Nella Colpa di Bianca, in particolare, il C. è attento al racconto minuto delle trasformazioni che avvengono nell'animo della protagonista a contatto con la città. La giovane e povera maestra, venuta a Roma dalla provincia, vede messi in crisi tutti i suoi principî morali; si lascia attirare dall'esistenza agiata e disinvolta dei nuovi ricchi; il suo mondo morale, una volta appagato dalla serietà del lavoro e dall'onestà degli affetti domestici, si indebolisce tra ribellioni, rimpianti, autocompatimento; fragile come è diventata, Bianca cede alla colpa, ma non è sufficientemente spregiudicata per sopportarne il peso: tormentata da passione e rimorso, è colpita da una febbre cerebrale che la uccide in tre giorni. Affine, sotto il profilo della colpa e per le sue circostanze, la vicenda di Vendetta (in La Domenica letteraria, 15 febbraio 1885), ove l'esigenza di sintetizzare rende più incisiva ed efficace che non nel volume l'analisi psicologica. La "vita romana" è nel romanzo in secondo piano, come movente essenziale, ma fuori scena, del dramma; non mancano però alcune messe a fuoco caratterizzanti, come la pagina sul carnevale. Il C., anche se propende per un'interpretazione deterministica della colpa, secondo il cliché dei romanzi naturalistici, resta fedele alla tradizionale tecnica narrativa di stampo romantico, descrivendo con attenzione la psicologia inquieta di Bianca.

> _Problema da risolvere_
Secondo il brano proposto, tra quali stati d'animo si indebolisce il mondo morale di Bianca? Elencali tutti.

> _Righe di dati_
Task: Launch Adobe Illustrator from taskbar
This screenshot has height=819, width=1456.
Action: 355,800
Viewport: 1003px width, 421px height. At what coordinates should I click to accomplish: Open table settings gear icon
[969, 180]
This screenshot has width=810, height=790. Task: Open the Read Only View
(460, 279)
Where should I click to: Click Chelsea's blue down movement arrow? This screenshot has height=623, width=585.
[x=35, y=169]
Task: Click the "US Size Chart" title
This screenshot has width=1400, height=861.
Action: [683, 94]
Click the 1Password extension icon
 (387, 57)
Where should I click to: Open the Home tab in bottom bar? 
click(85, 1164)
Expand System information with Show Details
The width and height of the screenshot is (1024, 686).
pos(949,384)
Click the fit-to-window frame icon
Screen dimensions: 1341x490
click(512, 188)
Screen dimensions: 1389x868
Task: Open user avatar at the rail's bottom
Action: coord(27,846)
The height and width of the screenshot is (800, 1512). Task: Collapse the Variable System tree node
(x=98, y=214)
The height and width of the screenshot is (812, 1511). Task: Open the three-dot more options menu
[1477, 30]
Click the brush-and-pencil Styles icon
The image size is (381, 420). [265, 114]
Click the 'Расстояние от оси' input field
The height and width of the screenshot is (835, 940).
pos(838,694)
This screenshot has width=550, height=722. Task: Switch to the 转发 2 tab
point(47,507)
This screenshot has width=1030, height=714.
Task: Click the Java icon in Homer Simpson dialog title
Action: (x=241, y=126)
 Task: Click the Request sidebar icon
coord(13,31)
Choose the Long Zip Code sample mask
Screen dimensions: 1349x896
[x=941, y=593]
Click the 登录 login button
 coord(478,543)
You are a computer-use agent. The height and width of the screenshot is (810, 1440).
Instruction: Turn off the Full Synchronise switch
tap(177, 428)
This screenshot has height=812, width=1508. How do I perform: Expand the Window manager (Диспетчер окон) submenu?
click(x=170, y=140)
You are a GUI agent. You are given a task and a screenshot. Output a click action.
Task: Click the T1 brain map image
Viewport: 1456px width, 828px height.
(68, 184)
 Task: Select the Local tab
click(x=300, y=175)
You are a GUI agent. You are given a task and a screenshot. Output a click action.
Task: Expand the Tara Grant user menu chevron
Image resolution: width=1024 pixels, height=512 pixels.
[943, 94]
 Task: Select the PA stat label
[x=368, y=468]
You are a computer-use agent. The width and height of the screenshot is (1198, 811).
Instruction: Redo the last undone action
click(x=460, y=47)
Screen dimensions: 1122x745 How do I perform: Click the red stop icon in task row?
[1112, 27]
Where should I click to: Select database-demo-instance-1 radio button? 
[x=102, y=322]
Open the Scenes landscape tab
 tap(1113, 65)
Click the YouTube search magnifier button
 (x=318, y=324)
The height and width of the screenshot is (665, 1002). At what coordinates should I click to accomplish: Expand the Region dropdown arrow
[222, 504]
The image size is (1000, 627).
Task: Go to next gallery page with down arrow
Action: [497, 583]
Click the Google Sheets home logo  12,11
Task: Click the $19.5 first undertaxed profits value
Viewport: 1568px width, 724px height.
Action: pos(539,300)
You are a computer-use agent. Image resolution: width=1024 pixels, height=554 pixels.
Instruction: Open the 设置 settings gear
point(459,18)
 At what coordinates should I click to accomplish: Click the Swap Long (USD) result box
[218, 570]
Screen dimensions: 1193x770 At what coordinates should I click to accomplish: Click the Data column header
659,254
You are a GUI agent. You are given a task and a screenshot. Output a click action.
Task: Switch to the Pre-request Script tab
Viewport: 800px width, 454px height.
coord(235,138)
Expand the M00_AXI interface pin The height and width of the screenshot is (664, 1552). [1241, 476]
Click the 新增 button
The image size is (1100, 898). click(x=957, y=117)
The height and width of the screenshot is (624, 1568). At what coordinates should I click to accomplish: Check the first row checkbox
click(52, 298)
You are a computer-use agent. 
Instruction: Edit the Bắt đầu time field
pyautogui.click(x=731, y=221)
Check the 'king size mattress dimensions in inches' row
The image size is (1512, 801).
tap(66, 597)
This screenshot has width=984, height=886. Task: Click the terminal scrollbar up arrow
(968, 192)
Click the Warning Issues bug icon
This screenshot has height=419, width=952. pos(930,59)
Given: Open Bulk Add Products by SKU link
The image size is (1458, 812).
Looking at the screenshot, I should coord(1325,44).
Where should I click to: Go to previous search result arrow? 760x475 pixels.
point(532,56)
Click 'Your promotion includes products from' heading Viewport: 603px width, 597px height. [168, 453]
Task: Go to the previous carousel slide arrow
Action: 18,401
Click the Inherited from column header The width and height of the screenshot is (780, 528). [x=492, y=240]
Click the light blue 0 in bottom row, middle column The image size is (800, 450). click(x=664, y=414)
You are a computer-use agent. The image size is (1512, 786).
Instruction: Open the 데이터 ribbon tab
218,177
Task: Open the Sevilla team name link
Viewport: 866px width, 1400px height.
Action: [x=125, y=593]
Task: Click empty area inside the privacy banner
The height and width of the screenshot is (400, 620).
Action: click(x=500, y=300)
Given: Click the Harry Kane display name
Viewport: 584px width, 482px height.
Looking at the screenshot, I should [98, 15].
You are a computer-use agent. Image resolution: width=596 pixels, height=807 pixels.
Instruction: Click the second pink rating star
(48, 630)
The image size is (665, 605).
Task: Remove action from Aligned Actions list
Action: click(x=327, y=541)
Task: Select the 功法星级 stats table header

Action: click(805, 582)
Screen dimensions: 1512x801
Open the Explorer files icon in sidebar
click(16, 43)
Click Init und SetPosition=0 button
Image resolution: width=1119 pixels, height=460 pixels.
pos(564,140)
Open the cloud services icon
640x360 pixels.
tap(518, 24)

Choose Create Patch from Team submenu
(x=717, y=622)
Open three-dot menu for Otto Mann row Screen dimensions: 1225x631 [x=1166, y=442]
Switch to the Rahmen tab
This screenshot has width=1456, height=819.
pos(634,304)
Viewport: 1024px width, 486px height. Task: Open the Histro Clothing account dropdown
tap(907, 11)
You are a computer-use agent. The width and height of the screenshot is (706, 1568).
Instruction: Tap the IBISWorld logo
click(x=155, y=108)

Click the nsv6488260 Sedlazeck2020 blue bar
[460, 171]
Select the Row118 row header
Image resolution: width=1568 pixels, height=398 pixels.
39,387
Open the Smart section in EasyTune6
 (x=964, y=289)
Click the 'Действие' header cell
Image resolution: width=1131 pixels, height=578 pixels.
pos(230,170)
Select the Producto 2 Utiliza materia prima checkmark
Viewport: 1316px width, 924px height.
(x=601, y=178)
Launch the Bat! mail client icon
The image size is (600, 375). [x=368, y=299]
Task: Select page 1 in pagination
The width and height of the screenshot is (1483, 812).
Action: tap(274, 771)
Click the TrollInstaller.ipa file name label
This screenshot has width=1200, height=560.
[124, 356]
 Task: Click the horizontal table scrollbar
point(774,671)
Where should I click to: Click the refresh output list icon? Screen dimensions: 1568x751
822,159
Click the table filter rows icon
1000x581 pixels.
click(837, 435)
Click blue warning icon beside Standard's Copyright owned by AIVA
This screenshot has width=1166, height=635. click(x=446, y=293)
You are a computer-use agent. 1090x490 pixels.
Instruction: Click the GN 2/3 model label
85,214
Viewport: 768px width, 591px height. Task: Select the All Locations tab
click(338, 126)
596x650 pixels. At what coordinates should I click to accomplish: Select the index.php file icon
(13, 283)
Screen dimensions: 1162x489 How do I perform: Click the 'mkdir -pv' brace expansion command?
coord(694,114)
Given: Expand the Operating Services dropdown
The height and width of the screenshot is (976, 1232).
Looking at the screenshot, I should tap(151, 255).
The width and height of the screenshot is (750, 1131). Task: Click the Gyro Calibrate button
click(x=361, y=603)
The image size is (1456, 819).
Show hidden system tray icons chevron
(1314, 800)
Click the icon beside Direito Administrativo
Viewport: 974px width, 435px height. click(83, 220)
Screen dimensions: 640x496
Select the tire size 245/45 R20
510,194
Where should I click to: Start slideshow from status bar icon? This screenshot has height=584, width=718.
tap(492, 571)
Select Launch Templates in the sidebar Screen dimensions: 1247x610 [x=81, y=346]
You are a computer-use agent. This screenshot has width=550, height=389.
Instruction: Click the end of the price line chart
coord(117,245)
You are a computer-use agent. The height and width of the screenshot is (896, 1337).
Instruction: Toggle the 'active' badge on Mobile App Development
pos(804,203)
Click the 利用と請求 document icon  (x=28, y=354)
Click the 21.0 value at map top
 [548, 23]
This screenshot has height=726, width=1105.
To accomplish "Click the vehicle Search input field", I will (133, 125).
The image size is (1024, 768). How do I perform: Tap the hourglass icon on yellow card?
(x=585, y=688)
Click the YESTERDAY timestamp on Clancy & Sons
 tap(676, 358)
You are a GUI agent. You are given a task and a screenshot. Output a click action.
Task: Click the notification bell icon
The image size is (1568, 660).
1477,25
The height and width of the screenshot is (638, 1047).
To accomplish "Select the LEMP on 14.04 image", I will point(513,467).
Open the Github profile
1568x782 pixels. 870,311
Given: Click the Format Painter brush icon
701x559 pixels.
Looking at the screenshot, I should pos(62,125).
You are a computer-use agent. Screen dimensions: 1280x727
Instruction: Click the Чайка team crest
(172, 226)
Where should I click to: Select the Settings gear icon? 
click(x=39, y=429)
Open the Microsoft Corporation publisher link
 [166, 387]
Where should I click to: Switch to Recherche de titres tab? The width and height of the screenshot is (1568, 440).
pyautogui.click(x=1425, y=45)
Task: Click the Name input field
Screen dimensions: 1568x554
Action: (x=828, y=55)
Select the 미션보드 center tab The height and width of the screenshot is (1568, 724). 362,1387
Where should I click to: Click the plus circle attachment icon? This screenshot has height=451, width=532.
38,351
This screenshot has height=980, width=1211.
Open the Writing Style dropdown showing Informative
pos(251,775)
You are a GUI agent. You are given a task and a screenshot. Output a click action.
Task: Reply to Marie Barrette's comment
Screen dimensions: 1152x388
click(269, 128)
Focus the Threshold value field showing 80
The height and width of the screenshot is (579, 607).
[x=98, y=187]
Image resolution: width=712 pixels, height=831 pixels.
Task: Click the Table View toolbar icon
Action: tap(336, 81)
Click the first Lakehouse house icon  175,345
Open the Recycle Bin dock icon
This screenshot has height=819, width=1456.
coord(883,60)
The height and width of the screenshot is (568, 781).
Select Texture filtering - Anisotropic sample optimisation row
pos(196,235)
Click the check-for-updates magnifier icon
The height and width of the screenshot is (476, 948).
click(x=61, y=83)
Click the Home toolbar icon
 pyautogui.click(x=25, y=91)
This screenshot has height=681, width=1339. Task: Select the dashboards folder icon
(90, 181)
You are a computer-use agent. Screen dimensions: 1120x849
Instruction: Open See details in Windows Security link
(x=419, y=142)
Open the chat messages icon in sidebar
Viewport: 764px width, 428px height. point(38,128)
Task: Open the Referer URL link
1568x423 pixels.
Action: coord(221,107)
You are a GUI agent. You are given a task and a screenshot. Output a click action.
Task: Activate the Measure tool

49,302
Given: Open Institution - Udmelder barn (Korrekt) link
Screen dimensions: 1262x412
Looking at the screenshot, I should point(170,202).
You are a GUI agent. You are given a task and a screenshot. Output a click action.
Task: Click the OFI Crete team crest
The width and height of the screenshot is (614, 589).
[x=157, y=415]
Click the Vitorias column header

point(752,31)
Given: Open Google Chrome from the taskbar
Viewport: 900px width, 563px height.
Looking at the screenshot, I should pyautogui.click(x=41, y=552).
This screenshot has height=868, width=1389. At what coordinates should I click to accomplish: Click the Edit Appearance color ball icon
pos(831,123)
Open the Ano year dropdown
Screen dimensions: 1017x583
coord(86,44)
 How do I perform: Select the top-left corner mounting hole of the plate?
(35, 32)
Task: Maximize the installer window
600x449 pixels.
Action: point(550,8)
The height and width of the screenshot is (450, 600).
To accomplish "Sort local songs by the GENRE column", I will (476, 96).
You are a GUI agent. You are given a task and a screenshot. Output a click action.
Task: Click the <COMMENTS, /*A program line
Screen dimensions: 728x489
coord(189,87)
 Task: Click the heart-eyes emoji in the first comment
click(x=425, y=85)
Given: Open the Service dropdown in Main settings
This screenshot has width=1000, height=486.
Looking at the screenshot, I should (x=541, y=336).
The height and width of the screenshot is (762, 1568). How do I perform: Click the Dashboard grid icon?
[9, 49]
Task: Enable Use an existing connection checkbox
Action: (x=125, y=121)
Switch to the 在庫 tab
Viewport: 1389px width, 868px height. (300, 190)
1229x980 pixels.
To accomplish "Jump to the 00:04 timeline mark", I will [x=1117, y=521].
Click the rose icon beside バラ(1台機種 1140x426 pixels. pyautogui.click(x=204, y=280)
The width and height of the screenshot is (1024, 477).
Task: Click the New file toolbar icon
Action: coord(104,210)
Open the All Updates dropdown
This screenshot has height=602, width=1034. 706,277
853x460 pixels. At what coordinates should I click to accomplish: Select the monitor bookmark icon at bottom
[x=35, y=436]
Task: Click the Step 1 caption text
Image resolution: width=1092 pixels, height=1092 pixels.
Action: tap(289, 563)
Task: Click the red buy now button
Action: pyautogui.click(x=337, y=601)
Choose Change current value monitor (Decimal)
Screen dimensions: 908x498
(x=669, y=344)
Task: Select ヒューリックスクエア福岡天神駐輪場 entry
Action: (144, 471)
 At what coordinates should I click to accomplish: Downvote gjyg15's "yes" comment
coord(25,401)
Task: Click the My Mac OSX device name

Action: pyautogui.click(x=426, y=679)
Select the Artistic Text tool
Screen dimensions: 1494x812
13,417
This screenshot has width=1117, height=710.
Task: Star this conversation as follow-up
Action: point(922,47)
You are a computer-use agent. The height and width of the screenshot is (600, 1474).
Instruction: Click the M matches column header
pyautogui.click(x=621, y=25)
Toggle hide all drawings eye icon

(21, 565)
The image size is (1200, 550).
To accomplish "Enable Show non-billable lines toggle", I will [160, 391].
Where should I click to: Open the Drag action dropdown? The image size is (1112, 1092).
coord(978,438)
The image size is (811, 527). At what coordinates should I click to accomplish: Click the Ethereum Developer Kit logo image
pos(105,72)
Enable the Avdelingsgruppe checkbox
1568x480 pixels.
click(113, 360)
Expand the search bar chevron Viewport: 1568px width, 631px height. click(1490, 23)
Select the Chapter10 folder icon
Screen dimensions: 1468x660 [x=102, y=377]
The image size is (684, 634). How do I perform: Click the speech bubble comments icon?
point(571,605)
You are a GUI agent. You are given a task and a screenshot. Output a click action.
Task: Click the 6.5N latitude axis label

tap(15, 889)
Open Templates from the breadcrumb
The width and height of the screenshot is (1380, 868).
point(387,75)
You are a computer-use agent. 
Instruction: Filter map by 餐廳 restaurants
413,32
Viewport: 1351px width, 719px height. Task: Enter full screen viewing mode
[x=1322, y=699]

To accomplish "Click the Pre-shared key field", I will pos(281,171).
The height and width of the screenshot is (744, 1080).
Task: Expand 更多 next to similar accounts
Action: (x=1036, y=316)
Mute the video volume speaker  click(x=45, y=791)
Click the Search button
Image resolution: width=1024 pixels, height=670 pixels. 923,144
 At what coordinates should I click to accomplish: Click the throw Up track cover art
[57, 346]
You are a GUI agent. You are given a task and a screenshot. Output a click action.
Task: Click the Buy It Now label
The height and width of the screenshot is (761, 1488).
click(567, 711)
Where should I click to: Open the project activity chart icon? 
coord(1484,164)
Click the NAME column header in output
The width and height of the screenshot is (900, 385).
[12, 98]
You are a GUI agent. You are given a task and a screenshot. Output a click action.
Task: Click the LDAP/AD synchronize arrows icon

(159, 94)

> _Risposta all'esercizio_
Ribellioni, rimpianti, autocompatimento.